No, a shortage of qualified teachers isn’t the issue and it is a sham to say it is…for the most part.
There are indeed schools were students are taught by under-qualified teachers — mostly in schools with high minority and immigrant enrolments — but these again are primarily funding issues.
Mathematics teachers, for example, are more difficult to find than physical education teachers. Teachers in demand have options and opt for those schools that offer more. In situations like these you might argue that districts would benefit from math being taught by someone with a background in mathematics, but not a standard license, versus a standardly credentialed teacher with a bachelors degree in history. If alternative licensure were meant to address these situations and only these situations, I could support it. But the real issue is funding in these schools, not the teaching workforce.

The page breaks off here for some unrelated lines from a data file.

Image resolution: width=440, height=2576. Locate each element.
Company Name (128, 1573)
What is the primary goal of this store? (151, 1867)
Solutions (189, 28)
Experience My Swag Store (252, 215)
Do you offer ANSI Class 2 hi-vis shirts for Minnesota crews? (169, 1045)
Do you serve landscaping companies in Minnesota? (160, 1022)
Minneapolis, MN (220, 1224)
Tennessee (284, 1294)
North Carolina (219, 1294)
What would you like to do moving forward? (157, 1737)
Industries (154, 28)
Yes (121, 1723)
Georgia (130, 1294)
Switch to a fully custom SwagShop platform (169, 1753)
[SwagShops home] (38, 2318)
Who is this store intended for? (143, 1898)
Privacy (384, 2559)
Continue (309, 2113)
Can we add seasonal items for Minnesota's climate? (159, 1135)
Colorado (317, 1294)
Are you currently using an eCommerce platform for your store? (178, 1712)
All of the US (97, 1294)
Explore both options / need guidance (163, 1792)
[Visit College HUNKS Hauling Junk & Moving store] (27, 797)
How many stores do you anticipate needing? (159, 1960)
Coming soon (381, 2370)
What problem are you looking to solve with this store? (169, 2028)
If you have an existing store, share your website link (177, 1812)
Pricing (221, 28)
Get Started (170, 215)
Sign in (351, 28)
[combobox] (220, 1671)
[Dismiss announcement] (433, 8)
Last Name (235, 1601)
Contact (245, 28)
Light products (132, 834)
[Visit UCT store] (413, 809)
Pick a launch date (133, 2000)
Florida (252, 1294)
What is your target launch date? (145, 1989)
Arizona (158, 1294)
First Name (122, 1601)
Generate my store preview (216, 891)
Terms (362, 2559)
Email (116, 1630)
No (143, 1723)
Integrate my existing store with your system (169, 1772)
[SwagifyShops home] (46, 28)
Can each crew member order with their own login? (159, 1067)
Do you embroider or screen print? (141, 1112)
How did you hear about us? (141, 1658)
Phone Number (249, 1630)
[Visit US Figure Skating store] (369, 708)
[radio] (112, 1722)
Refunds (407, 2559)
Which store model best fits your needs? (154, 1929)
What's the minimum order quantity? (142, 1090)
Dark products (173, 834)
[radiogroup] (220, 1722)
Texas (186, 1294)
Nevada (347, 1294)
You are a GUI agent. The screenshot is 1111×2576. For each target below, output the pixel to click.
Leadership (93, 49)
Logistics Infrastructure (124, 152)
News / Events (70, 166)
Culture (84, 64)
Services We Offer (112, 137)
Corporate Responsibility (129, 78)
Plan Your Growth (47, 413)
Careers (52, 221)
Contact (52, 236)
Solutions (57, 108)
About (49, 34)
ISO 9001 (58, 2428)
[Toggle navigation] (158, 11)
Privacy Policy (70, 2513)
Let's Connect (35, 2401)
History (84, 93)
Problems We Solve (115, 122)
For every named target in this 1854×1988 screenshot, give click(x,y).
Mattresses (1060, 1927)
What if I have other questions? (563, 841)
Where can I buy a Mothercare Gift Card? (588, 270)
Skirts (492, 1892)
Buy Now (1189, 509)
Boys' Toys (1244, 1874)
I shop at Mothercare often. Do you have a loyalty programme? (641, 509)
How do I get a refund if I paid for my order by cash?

Arguments favoring alternative licensure to address achievement gaps are insincere at best. Lack of qualified teachers is not the problem. What we need is better and stronger funding of schools and a commitment to employ highly trained and experienced teachers already in the teaching pool.
And what is wrong with teachers expecting fair compensation? They are trained professionals providing a valuable service. If the United States expects to remain competitive globally, you would think the last thing people would support would be dumbing down education further in this country.
But people do support this. They also support multi-million dollar salaries for people in fields like finance and argue that high compensation is justified to attract the best performers. Double standard?
The push for alternative licensure comes largely from the political right. Sadly, teaching is among those once-respected professions that the right now vilifies almost solely on the grounds of union membership. Teachers join government workers, factory workers, and trade workers — at least those that are still unionized — as social and economic pariah. And we stand for it.
We have to get away from thinking that everything government does is backward and inefficient. People who enter public service deserve our respect.
Working solutions exist. Start with funding that does not link school funding to local school district tax bases. At the same time look at collective contracts for school supplies and services. The achievement gap that people talk about follows a very close correlation with school district funding. It might surprise anyone but those blinding following an anti-teacher slant that schools with smaller budgets can hire fewer experienced teachers.